== Task directions ==
Could you repeat the episode summaries below, word for word, from start to finish?

== Provided passage ==
:::
This is the first series episode to use the closing song "It's Such a Good Feeling". This continued as the closing song until the end of the series in 2001.*

Mister Rogers changes his routine up to this point and ends this episode with It's Such a Good Feeling and The Weekend Song rather than his usual singing of Tomorrow: "Do you know what I feel like? I feel like singing something different before I leave today. Yeah, I've liked being with you and that's a good feeling."

Aired on March 27, 1972.

==Episode 27==
Attempting to make a merry-go-round, Lady Elaine doesn't feel that her animals look perfect. Rogers introduces viewers to Elsie Neal's Craft Shop.

- Aired on March 28, 1972.

==Episode 28==
Handyman Negri gives X the Owl a lesson in music history from the Owl Correspondence School. The record is an owl history music lesson that X has been hoping for.

- Aired on March 29, 1972.

==Episode 29==
Bob Dog is saddened because Daniel doesn't want him near the Clock. Still, Bob Dog wants to talk with Daniel.

- Aired on March 30, 1972.

==Episode 30==
Rogers takes some vegetables to Bob Trow. X the Owl wants to play the harmonica alongside the King's bass violin.

- Aired on March 31, 1972.

==Episode 31 (Fog in the Neighborhood of Make Believe)==
Rogers helps Bob Trow inflate one tire of a tandem bicycle. Fog in the Neighborhood of Make-Believe causes Bob Dog to lose a stone intended for King Friday.
:::
== A block of data ==
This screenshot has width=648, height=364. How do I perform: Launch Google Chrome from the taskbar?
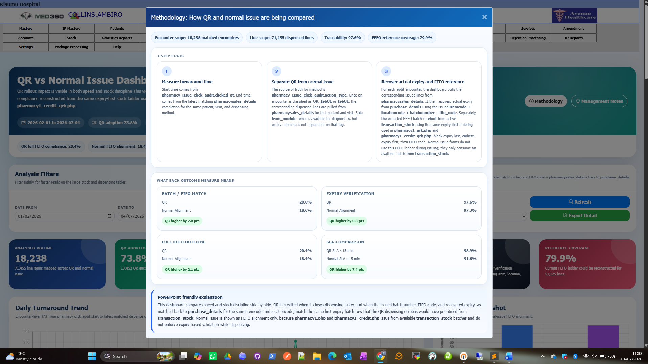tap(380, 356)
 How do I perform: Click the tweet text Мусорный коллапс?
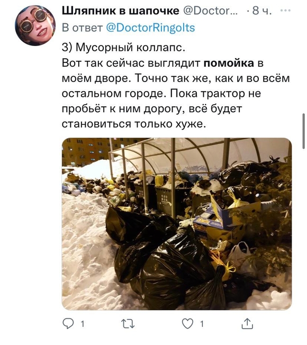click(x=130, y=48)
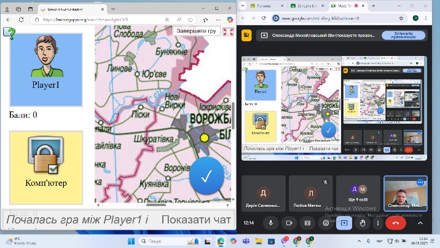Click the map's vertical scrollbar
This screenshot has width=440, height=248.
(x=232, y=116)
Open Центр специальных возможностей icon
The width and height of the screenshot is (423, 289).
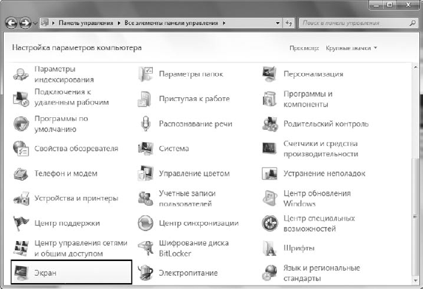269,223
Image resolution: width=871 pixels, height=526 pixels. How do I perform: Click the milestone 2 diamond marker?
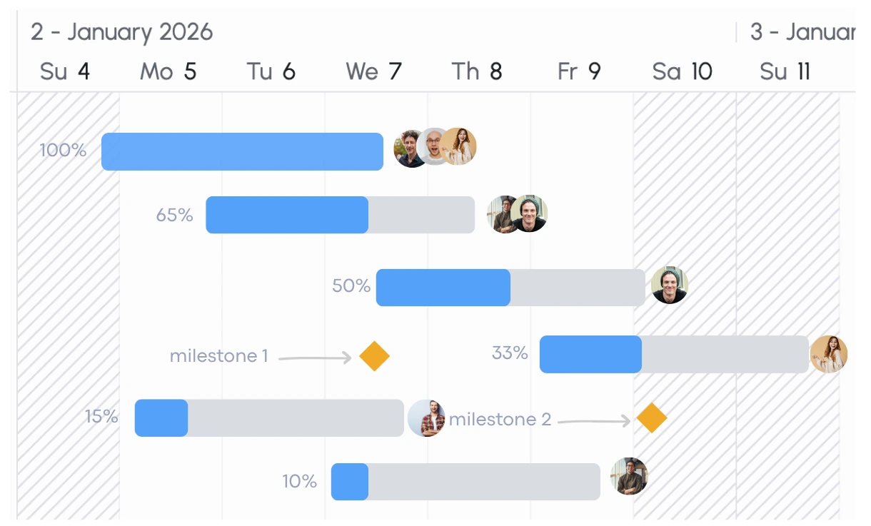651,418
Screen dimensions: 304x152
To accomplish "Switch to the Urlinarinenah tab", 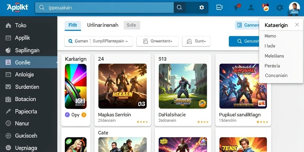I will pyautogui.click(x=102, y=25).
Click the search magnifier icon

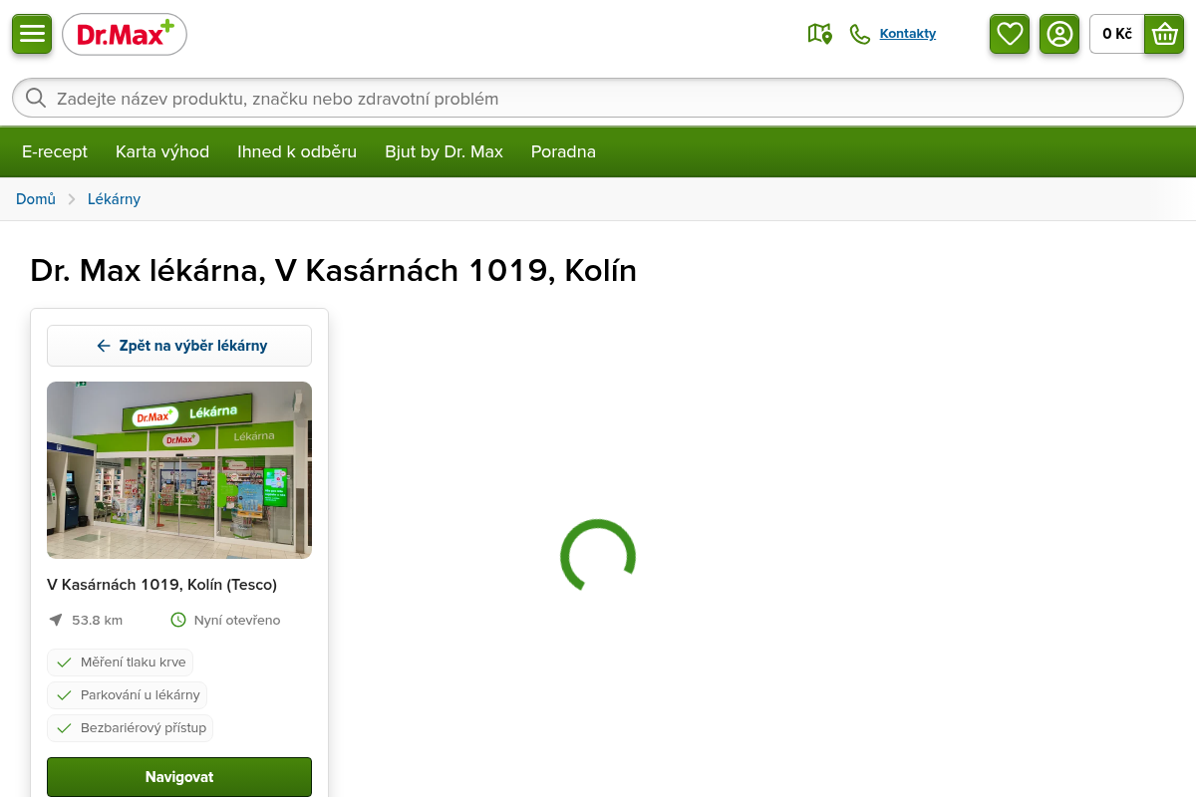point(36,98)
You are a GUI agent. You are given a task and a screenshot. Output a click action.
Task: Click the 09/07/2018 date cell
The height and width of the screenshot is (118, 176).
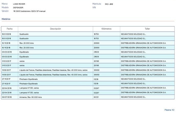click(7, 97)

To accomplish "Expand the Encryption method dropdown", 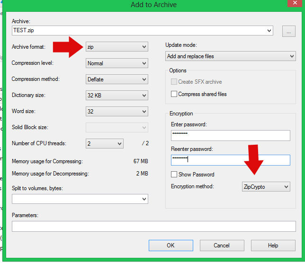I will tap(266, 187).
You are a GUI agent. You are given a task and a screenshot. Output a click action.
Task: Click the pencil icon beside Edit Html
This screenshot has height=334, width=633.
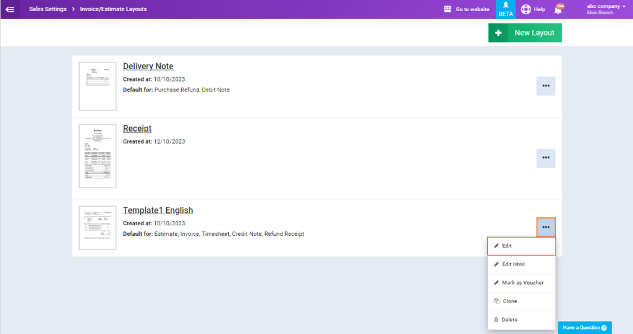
:::
== Solution for this exercise ==
This is the first series episode to use the closing song "It's Such a Good Feeling". This continued as the closing song until the end of the series in 2001.*

Mister Rogers changes his routine up to this point and ends this episode with It's Such a Good Feeling and The Weekend Song rather than his usual singing of Tomorrow: "Do you know what I feel like? I feel like singing something different before I leave today. Yeah, I've liked being with you and that's a good feeling."

Aired on March 27, 1972.

==Episode 27==
Attempting to make a merry-go-round, Lady Elaine doesn't feel that her animals look perfect. Rogers introduces viewers to Elsie Neal's Craft Shop.

- Aired on March 28, 1972.

==Episode 28==
Handyman Negri gives X the Owl a lesson in music history from the Owl Correspondence School. The record is an owl history music lesson that X has been hoping for.

- Aired on March 29, 1972.

==Episode 29==
Bob Dog is saddened because Daniel doesn't want him near the Clock. Still, Bob Dog wants to talk with Daniel.

- Aired on March 30, 1972.

==Episode 30==
Rogers takes some vegetables to Bob Trow. X the Owl wants to play the harmonica alongside the King's bass violin.

- Aired on March 31, 1972.

==Episode 31 (Fog in the Neighborhood of Make Believe)==
Rogers helps Bob Trow inflate one tire of a tandem bicycle. Fog in the Neighborhood of Make-Believe causes Bob Dog to lose a stone intended for King Friday.